Which is to say nothing about “better service.” I live in the north east of England, and most of the money for upgrading the network tends to go to important cities, almost always London (and things connecting to it). Of the two companies serving my town, one has to make do with an eclectic mix of hand-me-downs starting with awful bus-on-rails things built on the cheap in the late ‘70s when the government didn’t feel like funding the railways much. These are appalling vehicles, they’re uncomfortable, loud, somewhat unreliable, and a few don’t even have heating, which is an absolute horror in the British winters. Other than that they run pretty much whatever was lying around when British Rail bit the dust in 1994, and nothing really over 2 carriages long. Not very good from a passengers point of view. The other company, now that’s one that actually has had money spent on it, and it currently running the newest trains in the area. This presumably came about because it connects up to a major city and it’s airport. Seems pretty good in comparison, right? Well in many ways it is, however it’s services seem limited to 3 car trains which, on a major route such as this, is woefully inadequate. Indeed, one of the routes that starts from my town was recently declared one of the most overcrowded in Britain, and the busiest outside of London. Having ridden this route across it’s full distance I can confirm 3 carriages are not good for this service at all, especially when you have to be on it for over an hour.
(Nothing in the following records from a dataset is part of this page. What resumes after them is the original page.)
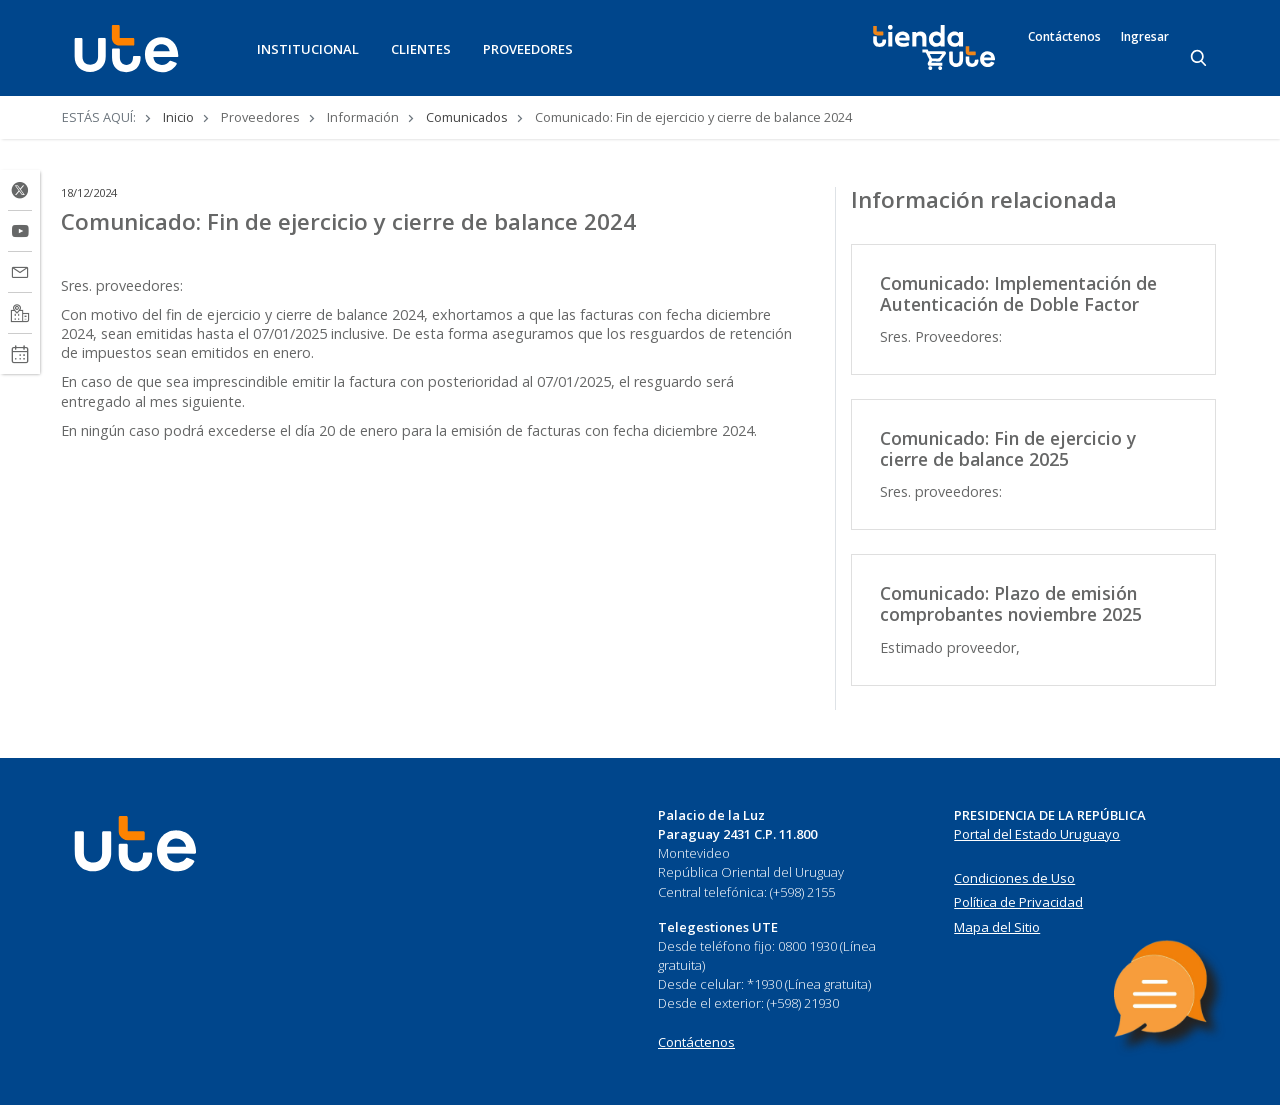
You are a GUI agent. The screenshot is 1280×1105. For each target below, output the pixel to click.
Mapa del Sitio (997, 927)
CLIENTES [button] (421, 49)
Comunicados (467, 117)
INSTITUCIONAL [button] (308, 49)
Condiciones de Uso (1014, 878)
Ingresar (1145, 37)
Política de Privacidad (1018, 902)
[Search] (1200, 59)
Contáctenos (1064, 37)
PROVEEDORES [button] (528, 49)
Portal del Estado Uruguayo (1037, 834)
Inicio (178, 117)
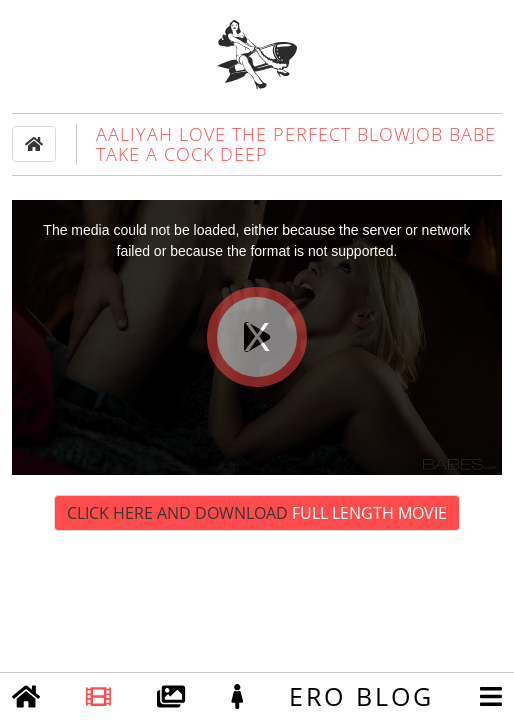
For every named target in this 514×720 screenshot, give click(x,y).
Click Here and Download (257, 513)
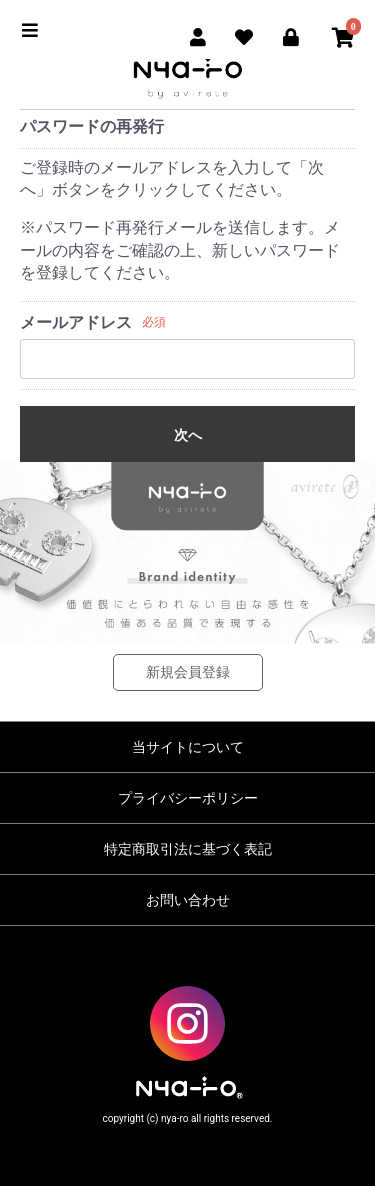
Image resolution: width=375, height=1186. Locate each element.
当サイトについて (188, 747)
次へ (188, 435)
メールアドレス (76, 322)
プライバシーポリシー (188, 798)
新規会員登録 (188, 672)
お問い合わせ (188, 900)
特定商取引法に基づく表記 (188, 849)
This isn’t just limited to the North East. Basically anywhere that either isn’t London, connected to London or will become connected to London gets shafted. The government may promise shiny new trains, faster networks and all manner of good stuff but out here in the sticks you will likely see fuck all good from it, it’s all designed to trickle everything capitalwards. Shame, really, as if it worked properly the railway system would be, as intended, a great system for movement of people, it’s just the way it’s been handled that holds it back. If the system had been kept intact rather than split into tiny splinters I imagine some of these problems would be mitigated. Would this mean staying publicly owned? I don’t honestly know, I can imagine if it were a single private entity it would likely work just as well. One problem is the whole putting-profits-over-customers thing that has led to the cutting of overheads damaging services, so maybe a not-for-profit model is needed. One network, East Coast Trains, ended up as this due to the previous franchise holder having it’s franchise stripped by the government, and it has been consistently lauded as one of the better franchises in the country. If trusting the government is a bit of a stretch (understandable given current goings on) perhaps cooperatives would be the way forwards, after all if you’re aiming to impress “shareholders” and owners, when they are also your customers and users it means you have to treat them right.

As I said, the railways in this country are annoyingly broken. For a system many rely upon, it consistently fails to deliver unless you are part of a lucky geographical minority. If things carry on as is, I can foresee a breaking point happening very soon, which as a frequent rail user is cause for concern. I am curious to see what gets done to solve this problem, especially now more and more people are getting wise to how broken things are. For the time being, though? I’ll just have to put up with the crap trains and hefty fares. At least I still have access to a railcard for the next year or so.

Until Next Time, Folks
—NdRo
—Went off the rails a long time ago.